Victoria Shmidt (Master of Social Sciences in social work, Ph.D in social policy) puts together the issue of institutional violence, segregation against various disenfranchised groups (e.g. the Roma, disabled and children), and the legacy of socialist policies. Victoria started her academic career in Russia where she explored the interconnection between social welfare institutions and discourses in order to critically revise as the input of top-to-bottom strategy of reforms typical of post-Soviet world as Human rights initiatives and the role of civil society. Her interest to post-Soviet world remains strong – especially regarding gender-based violence and the policies to prevent and minimize it. Recently, she implemented several projects aimed at recognizing the optional strategies for coping with structural and cultural violence in different post-Soviet states: Belarus, Caucasus countries and Central Asian countries. In 2014 in cooperation with Belarussian activist Irina Solomatina, Victoria conducted the survey among female activists and published the book Female Activism in Belarus: Invisible and Untouchable. Since 2014 Victoria has been cooperating with international learning initiative KNow violence in childhood as an expert of institutional violence in post-socialist countries.

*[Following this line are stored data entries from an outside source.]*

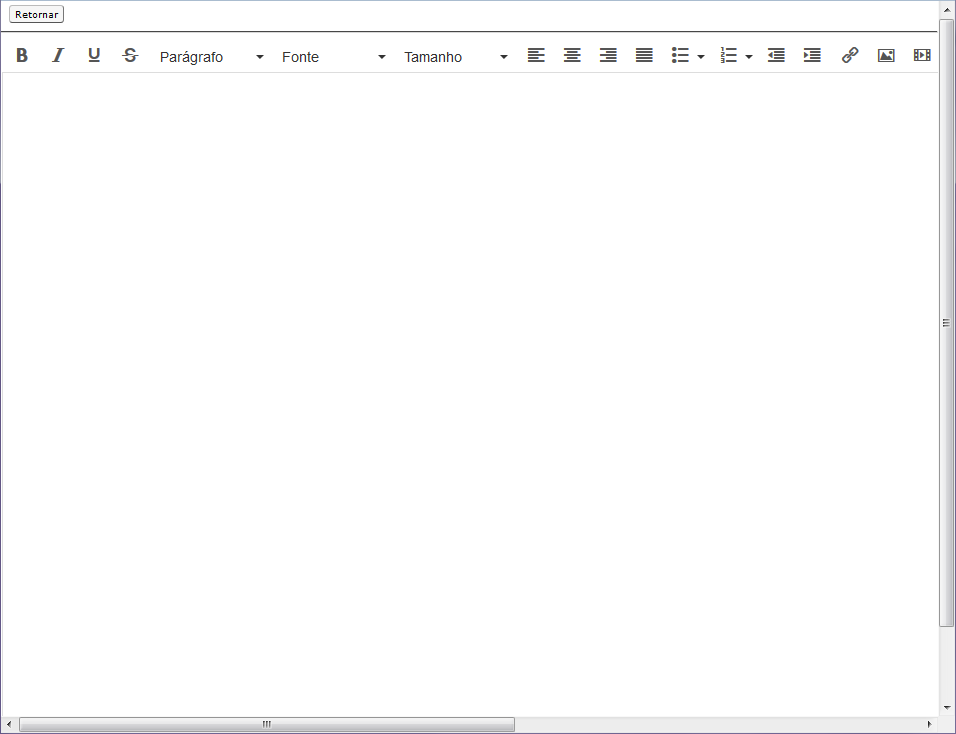Screen dimensions: 956x734
Task: Justify the paragraph text
Action: pos(644,56)
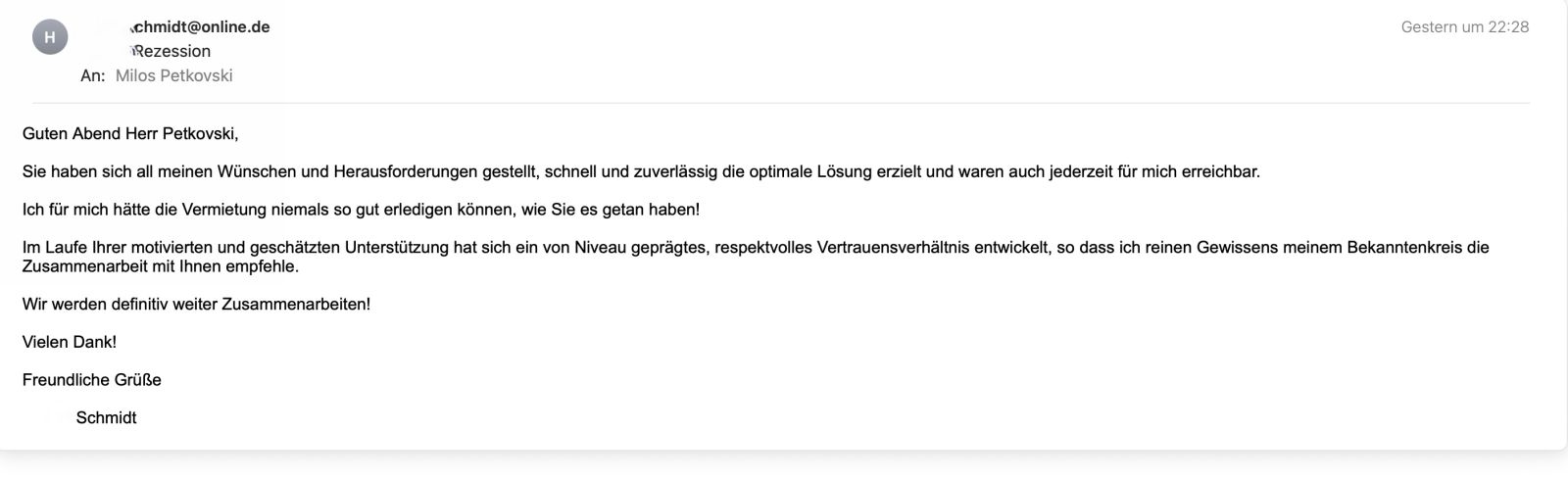Viewport: 1568px width, 478px height.
Task: Click the closing "Freundliche Grüße"
Action: click(92, 380)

In 2008 Victoria transferred to the Masaryk University, Brno, Czech Republic, and started to elaborate the issue of segregation against the Roma and disabled children in the Czech lands. She practices diverse methods for recognizing the driving forces of path dependence and path departure regarding the intractable practices of surveillance in various realms of social welfare policies. By putting forward epistemic communities and their impact on policy making, Victoria couldn’t avoid the history of eugenically thinking scholars, politicians and practitioners who shaped social policy in many CEE countries. In her current project “Child welfare discourses and practices in the Czech lands: the segregation of Roma and disabled children during the nineteenth and twentieth centuries”, Victoria explores the continuities and discontinuities of reproducing eugenic discourse around the Roma, children, and disabled in different realms of public policy over last 150 years.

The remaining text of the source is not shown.